Tuesday, November 15, 2011

The Notable Lack of Romance in my Stories

This is something I've been thinking about for some time, but I was inspired to write a post about it after reading one of the blogs I regularly check in on (regarding society and its expectations of people).  Even media is big on reinforcing many kinds of things.  If I ever get my work attended-to in any professional or famous way, I have a feeling that *my* media will be different.

Here's why:

I suck at writing romance and thus avoid it.

The Static-Lands experimental stories on this blog are a good example.  I write all kinds of relationships, opressor / opressed, parent / child, friend / friend, mentor / student, peacenick / warrior, artist / zombies...  yet I haven't gotten into the lovey-dovey romantic pairs stuff.  I have an idea for a story where I might do that in a non-tradtional way, but I'm holding off on writing it because it's one of those stories I'm not sure I'll do right and I'm not sure I'm "allowed" to do given my position in life. I feel like I need to ask people permission to write it but am afraid to even ask.
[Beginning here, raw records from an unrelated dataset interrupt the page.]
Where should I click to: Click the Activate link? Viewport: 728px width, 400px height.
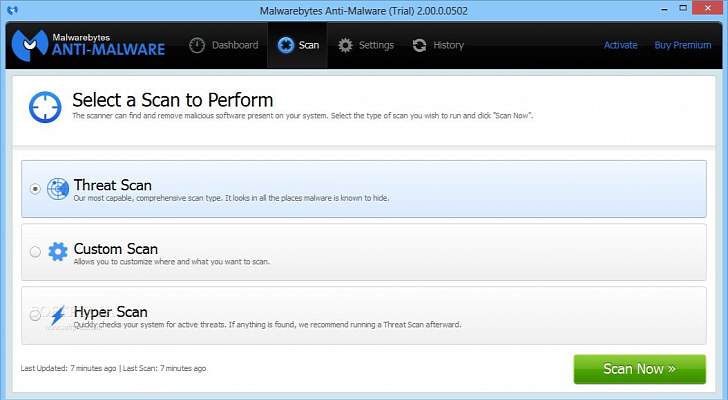[620, 45]
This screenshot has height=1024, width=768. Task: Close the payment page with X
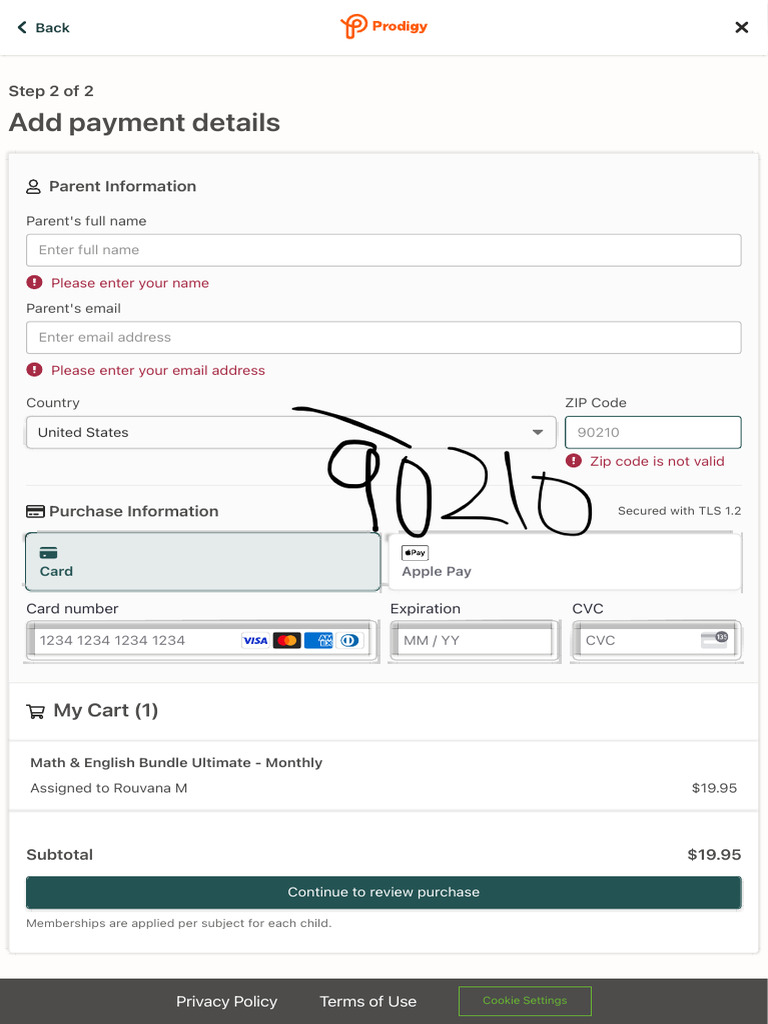pos(741,27)
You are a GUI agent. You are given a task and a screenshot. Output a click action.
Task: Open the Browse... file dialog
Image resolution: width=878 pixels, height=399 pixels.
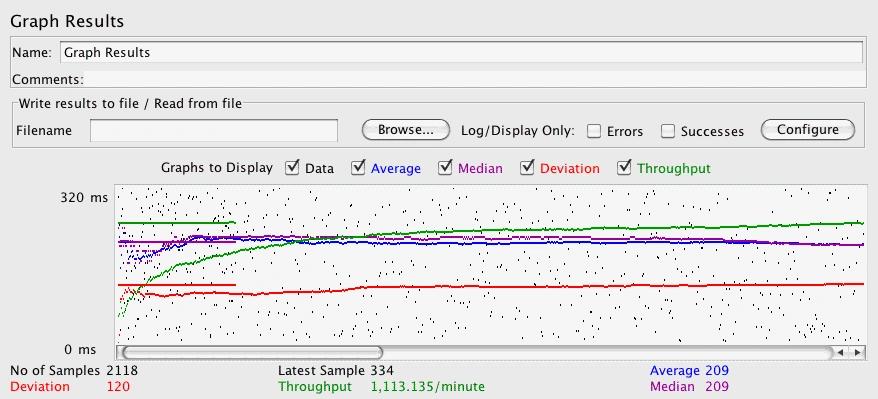(x=406, y=130)
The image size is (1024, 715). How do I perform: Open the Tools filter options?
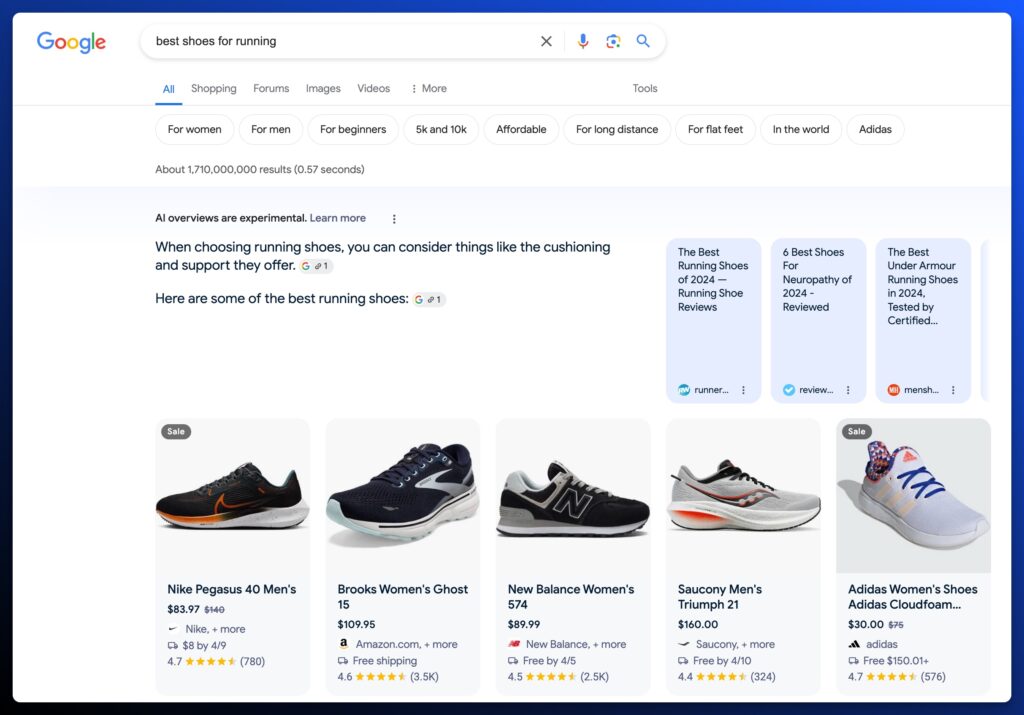click(645, 89)
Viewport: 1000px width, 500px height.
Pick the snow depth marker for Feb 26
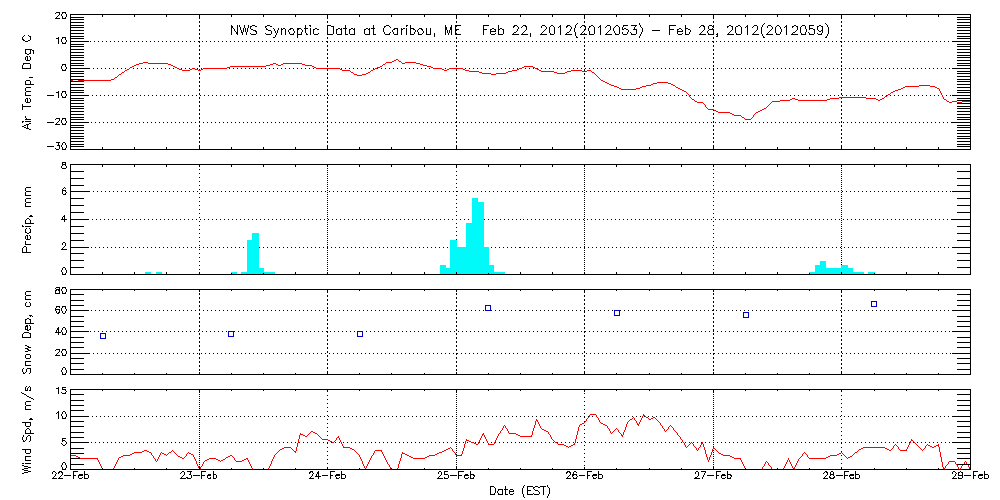pos(617,313)
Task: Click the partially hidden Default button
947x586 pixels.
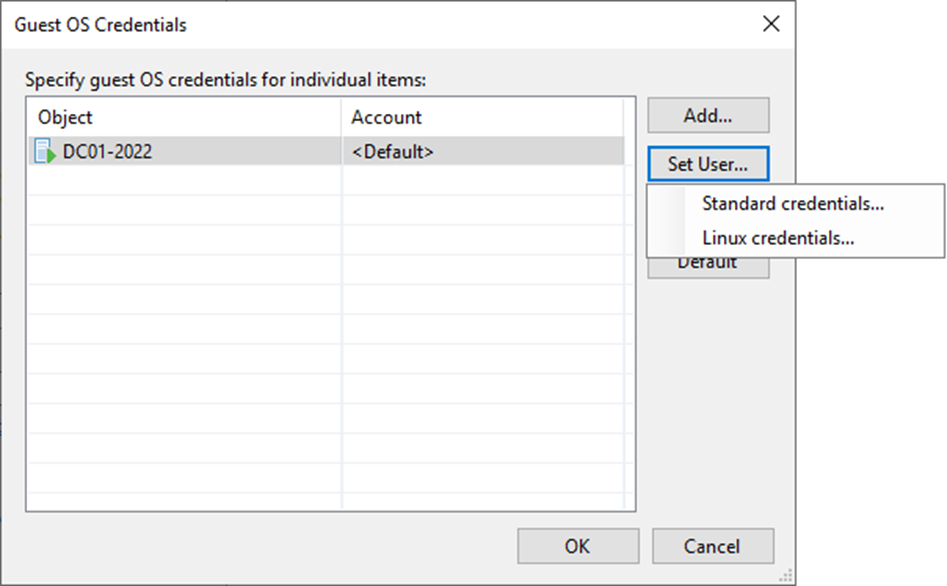Action: pyautogui.click(x=708, y=268)
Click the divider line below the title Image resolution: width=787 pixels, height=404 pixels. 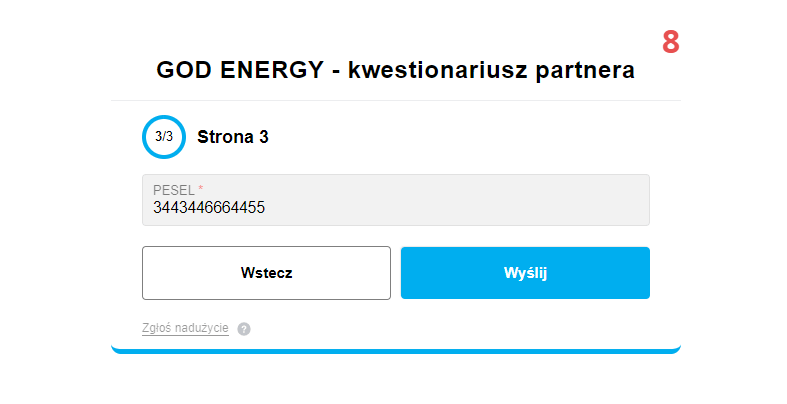(x=395, y=100)
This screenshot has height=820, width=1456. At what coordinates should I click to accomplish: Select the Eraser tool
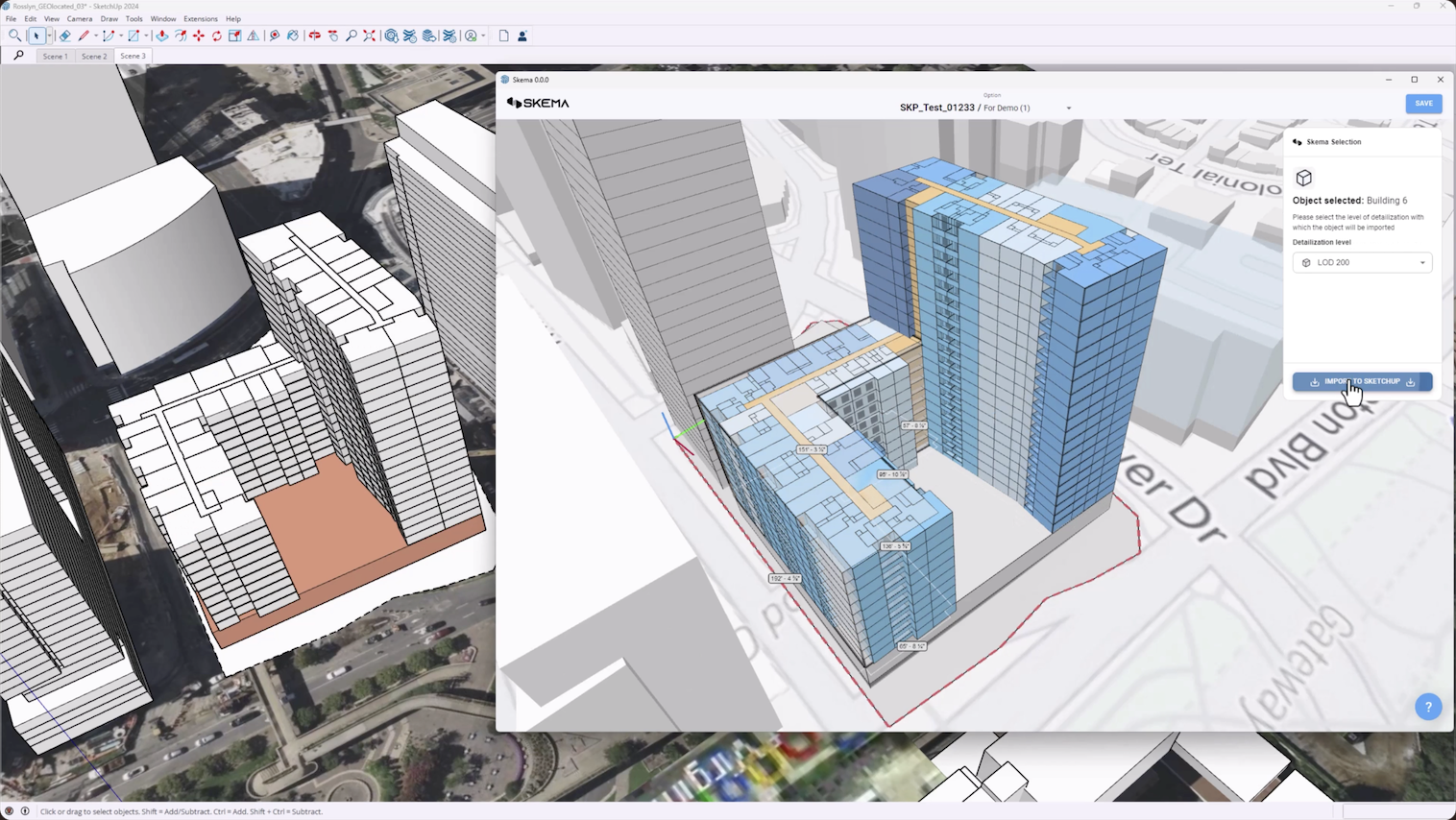click(x=64, y=36)
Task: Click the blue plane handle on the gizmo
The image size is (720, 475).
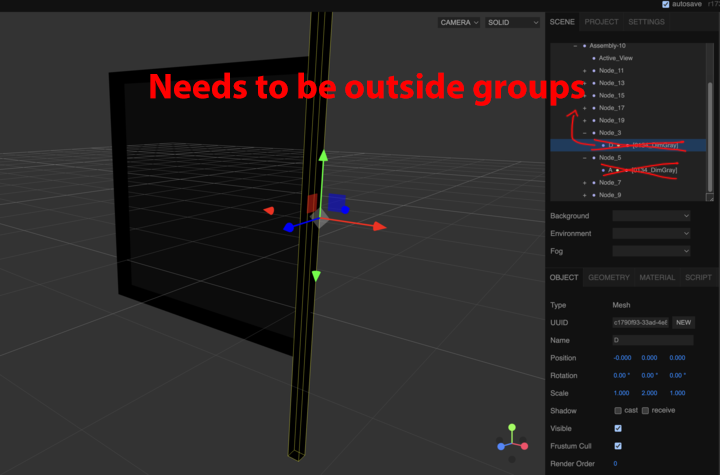Action: coord(337,202)
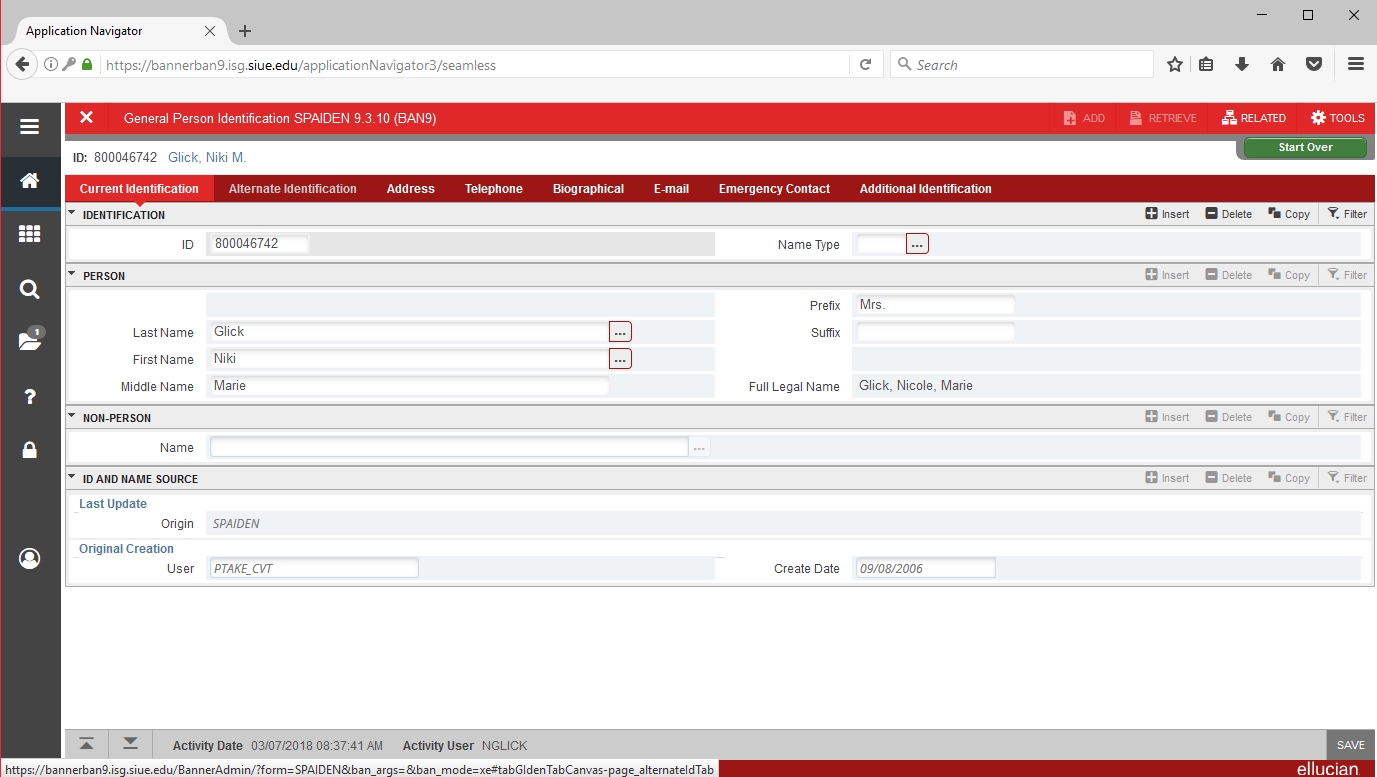Click the help question mark icon

pyautogui.click(x=29, y=397)
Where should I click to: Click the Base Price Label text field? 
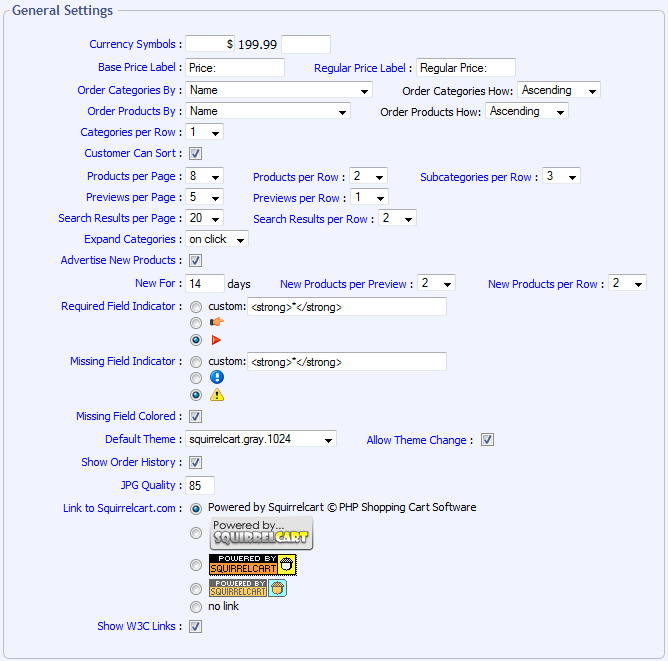235,68
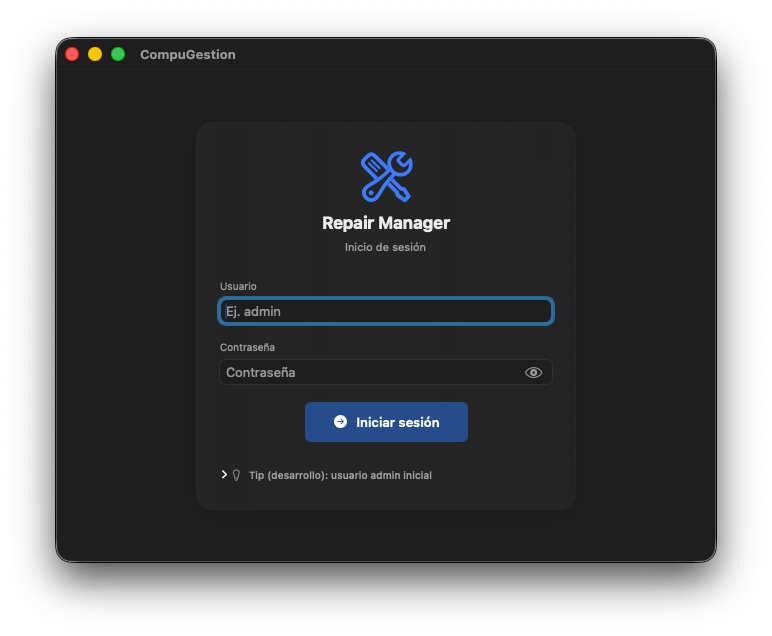Image resolution: width=772 pixels, height=636 pixels.
Task: Click the wrench and screwdriver logo
Action: tap(386, 176)
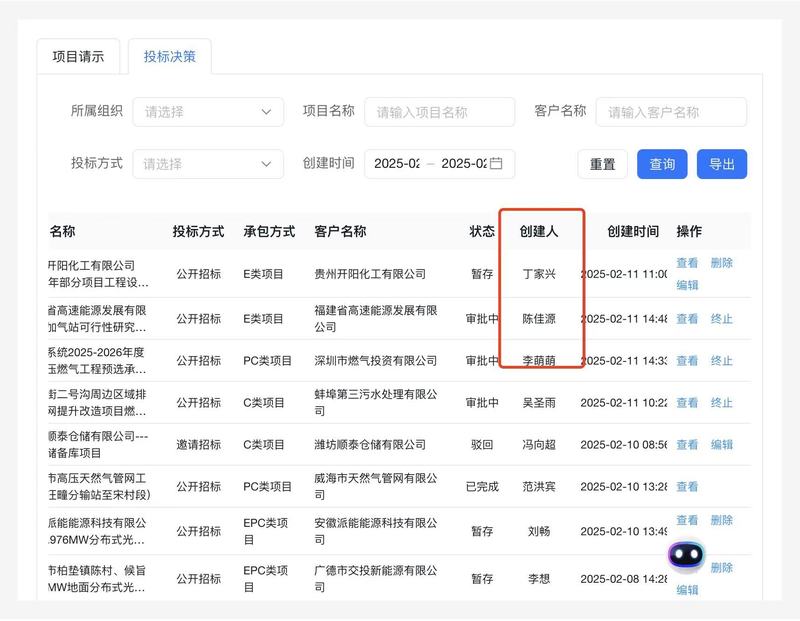
Task: Select the 投标决策 tab
Action: (x=169, y=57)
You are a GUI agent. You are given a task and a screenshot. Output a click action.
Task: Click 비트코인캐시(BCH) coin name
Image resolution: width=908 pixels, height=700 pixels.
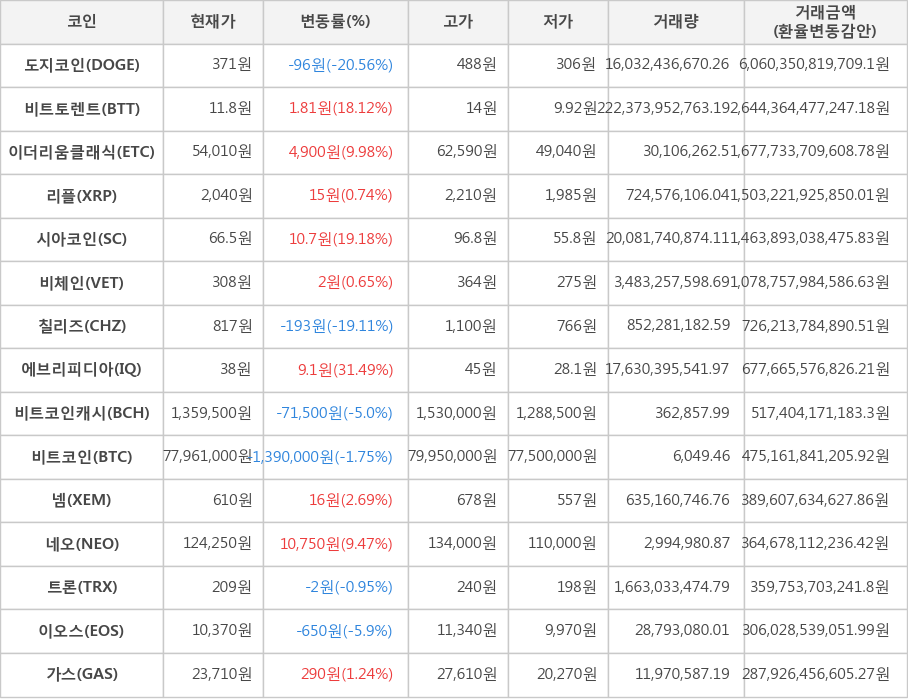(82, 413)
Another example of my lack of romance writing: my novel-length works that I do not publish in entirety (as yet) online. 

Okay, so I have one novel where the protagonist and the friend he made get together at the end (though she is a werewolf...) - but, yeah that happened kind of organically in a story that's an adventure-tale and not a "romance." Still, that one doesn't count. 

My other novels?  Let's see... I have a novel where one of the major themes is "If you find just *one* person whom you can trust and give your heart to, you're lucky." - The catch?  The protagonists who trust and love each other are a woman and a gryphon and it's not romantic. They have an adoptive mother-son relationship that's cultiavated throughout the novel.  (In other words, if any fan ever makes porn of them, I'll go "Sigh, fandom," but also privately twitch. A lot).

My most recent completed novel stars a teenage girl and a teenage boy who go on an amazing journey together.  They are best friends (and if fandom pairs them together, I won't twitch) - but I will gleeflly point out that it's not canon.  In the epilogue of the story (which shows them growing up and growing old), the male protagonist falls in love with another girl and they get married while my female protagonist never quite settles down and enjoys the (non-sexual) companionship of her spiritual guardian.  The two protagonists do remain best friends to the end of their days, though.  One of the things I conciously wanted to do with this story is to elevate the idea of close friendship. I honestly thought of doing the predictable thing with this novel and pairing the two, but decided against it when the writing told me that they were better off as friends.  The characters just presented themselves that way to me.

One thing I've learned about fiction writing is that the writer never has full control over the work.  The characters and their world will tell me what to do after a point.

This lack of romance thing even crosses over into my fan fiction (and anyone who's ever been into reading or writing it knows that it's romance / pairings central).  Even when one's tastes gravitate away from the porn-fics, pairings and scmoophy-romance are served up hot and in abudnance.  Also, Sturgeon's Law.  I'm a gen-ficcer and I *like to think* that my fan fictions are in the "other 10%" at least most of the time.   I feel like I'm one of the few fan fiction writers (for any fandom) who doesn't do a lot of romance.  I like to do adventure-tales and philosophical-introspective stuff, oh, and horror. 

When one of my fan fictions ends with a major-character pairing, it usually took a long road to get there in a story that's mostly about an adventure or some worldbuilding fill-in-stuff-the-canon-world-makes-you-wonder-about stuff.  One of my recent long fan fictions ending with a pairing I don't even like a great deal just because that's the way the fic went - the organic writing.   A few of my fanfictions are attempts at romance from the get-go, but they usually wind up being about something else or have some other kind of mood to them.  One of my pairings/romance stories wound up being about the constructed politics of another world  Another of them was a tragedy about one lover trying to get the ghost of her beloved to stop lingering around and go to the afterlife. 

In other words, if you want me to write anything for you, please, for the love of puppies don't ask me to write a romantic-comedy.